__Perintah Latihan__
[A] Terjemahkan kalimat "Bencana akibat perubahan iklim ini merupakan manmade disaster." dari teks tentang bencana buatan manusia ke dalam bahasa Inggris.
[B] Ringkas paragraf yang diawali "Sebenarnya, banyak jenis bencana lain" dalam teks tentang bencana buatan manusia menjadi daftar berpoin yang tetap memuat fakta utamanya.

__Teks yang Diberikan__
+++
Manmade disaster ini bisa kita kontrol dengan pengetahuan, teknologi, dan pengaturan tata ruang yang baik. Eksploitasi sumberdaya alam yang ugal-ulagan dan melanggar tata ruang adalah penyebab terjadinya berbagai bencana akibat ulah tangan manusia ini.
Sebenarnya, banyak jenis bencana lain yang disebabkan oleh ulah tangan manusia ini, termasuk perang, kelaparan, kemiskinan, dan lain-lain. Pandemi Covid-19 masih diperdebatkan, apakah bencana alam atau bencana buatan. Namun yang jelas, Covid-19 bisa kita kontrol dengan banyak cara, termasuk vaksinasi, penggunaan kekuasaan politik untuk mengendalikan mobilitas dan interaksi sosial, dan sebagainya.
Demikian juga bencana yang disebabkan oleh perubahan iklim (climate change). Meningkatnya curah hujan, bergesernya pola iklim, hadirnya berbagai badai di dunia, dan lain-lain, adalah sebagian dari bencana akibat perubahan iklim. Bencana akibat perubahan iklim ini merupakan manmade disaster.
+++
__Data Masukan__

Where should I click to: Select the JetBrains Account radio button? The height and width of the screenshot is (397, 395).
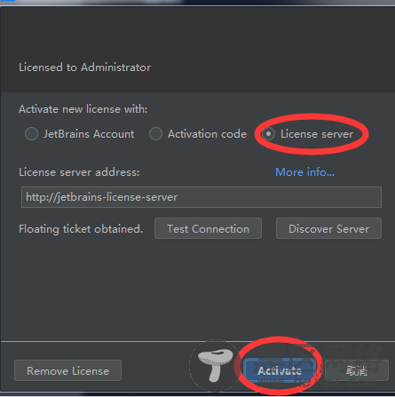pos(31,134)
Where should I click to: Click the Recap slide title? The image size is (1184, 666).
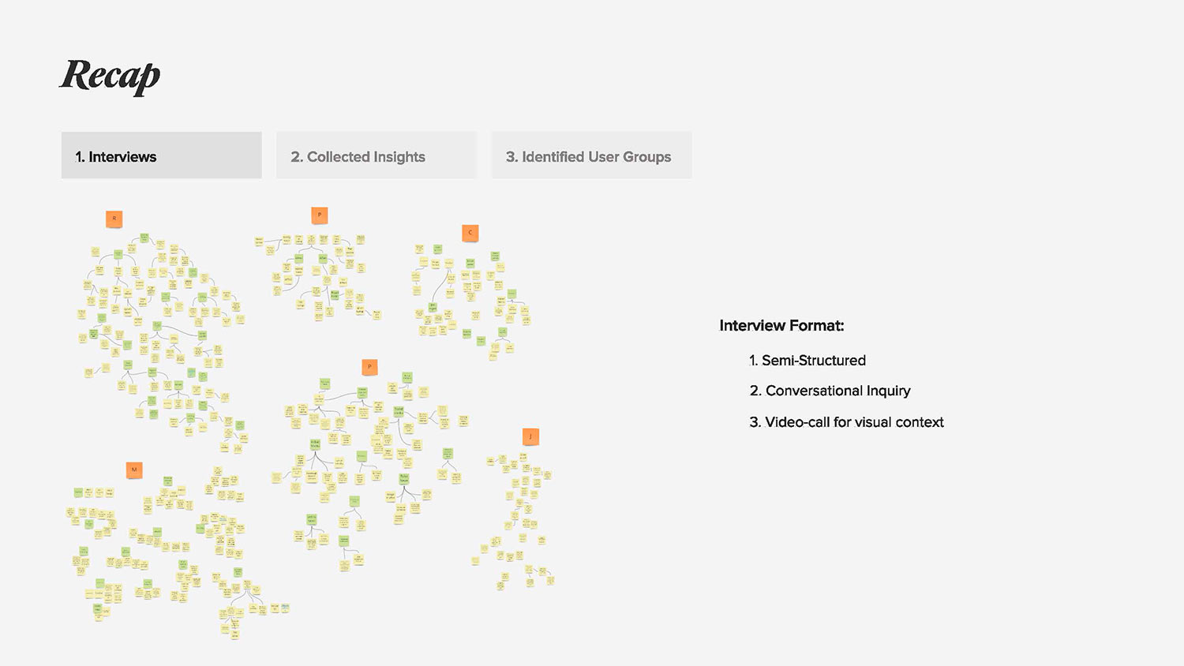(x=111, y=77)
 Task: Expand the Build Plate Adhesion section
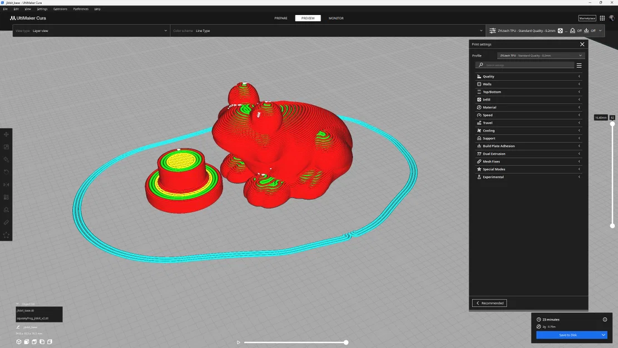pos(528,146)
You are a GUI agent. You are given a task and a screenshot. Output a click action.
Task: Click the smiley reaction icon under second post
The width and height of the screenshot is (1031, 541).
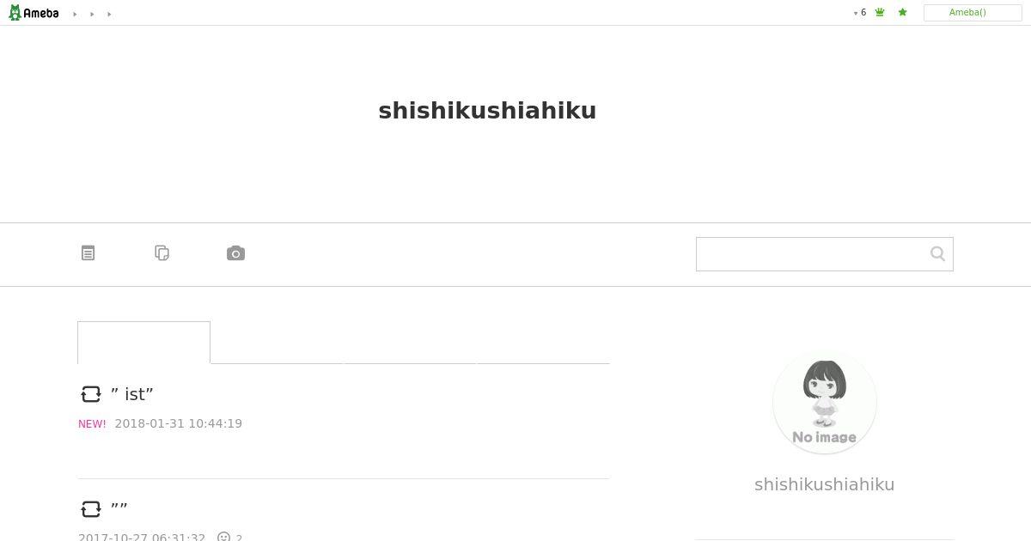click(x=223, y=538)
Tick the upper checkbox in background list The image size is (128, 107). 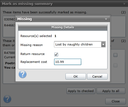tap(115, 55)
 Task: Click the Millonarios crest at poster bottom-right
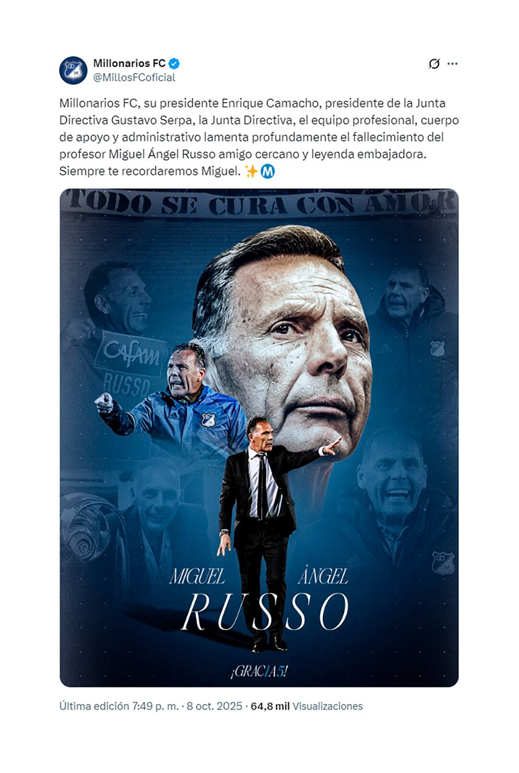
+++
__Kunci Jawaban__
[A] These disasters caused by climate change are manmade disasters.

[B]
- Banyak bencana lain juga disebabkan ulah manusia, misalnya perang, kelaparan, dan kemiskinan.
- Masih diperdebatkan apakah pandemi Covid-19 merupakan bencana alam atau bencana buatan.
- Covid-19 dapat dikendalikan dengan berbagai cara, antara lain vaksinasi dan penggunaan kekuasaan politik untuk mengendalikan mobilitas dan interaksi sosial.